B.C. no longer requires medical confirmation to update gender on ID

B.C. no longer requires medical confirmation to update gender on ID
Image courtesy of B.C. government.
An example of a B.C.'s driver's license with an X gender marker.

People looking to update the gender on their identification issued by the Province of British Columbia no longer need confirmation from a medical professional.

Grace Lore, Parliamentary Secretary for Gender Equity, says this change is to allow trans and non-binary people to change their ID more easily.

“Each person knows their own gender best. We need to hear from people about who they are, and that is all the confirmation as government that we need to treat people with respect and dignity and that is why we are taking this action,” Lore said.

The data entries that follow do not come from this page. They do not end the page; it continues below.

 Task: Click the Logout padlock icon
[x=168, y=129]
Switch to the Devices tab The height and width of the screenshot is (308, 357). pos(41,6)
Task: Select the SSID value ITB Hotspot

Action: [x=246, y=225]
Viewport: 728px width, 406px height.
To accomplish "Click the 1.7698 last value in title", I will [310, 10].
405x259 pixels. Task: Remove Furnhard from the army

“Those wanting to correct their gender on ID can complete an application for change of gender designation, which includes a self-declaration section.”

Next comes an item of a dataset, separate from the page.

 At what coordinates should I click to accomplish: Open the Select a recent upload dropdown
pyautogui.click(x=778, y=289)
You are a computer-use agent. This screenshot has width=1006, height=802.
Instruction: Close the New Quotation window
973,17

She says youth under the age of 19 will still need to provide proof of parentage or guardianship.

This change applies to people looking to change their gender on B.C. Services Card, B.C. driver’s license, B.C. ID and B.C. birth certificates.

Lore said in 2018, B.C. was the first province to offer lower body gender-affirming surgery, and the province has completed 641 breast and chest gender-affirming surgeries in 2020 and 2021.

READ MORE: Gender-affirming lower surgeries available in B.C. next year, province announces

She says today’s announcement builds on the change allowing for an X gender marker on ID.

In B.C., there are three gender options for ID, F for female, M for male, or X for non-binary.

Before this, confirmation from a doctor or psychologist was needed to have gender updated on government ID.

Adrienne Smith from the Catherine White Holman Wellness Centre says this change will make it easier for people to have ID that reflects their gender.

“This change removes a barrier and it shows that government has been listening to our community. It also frees up important healthcare resources by moving physicians away from filling out forms and into providing health care,” Smith said.

“Having physicians involved in the process of updating identity is a relic from the past when governments did not believe what trans people were saying and we needed a physician to confirm who we said we are. Finally there is a process which is going to be easy.”

Lore said in B.C. it is estimated that 46,000 people identify as trans or gender diverse.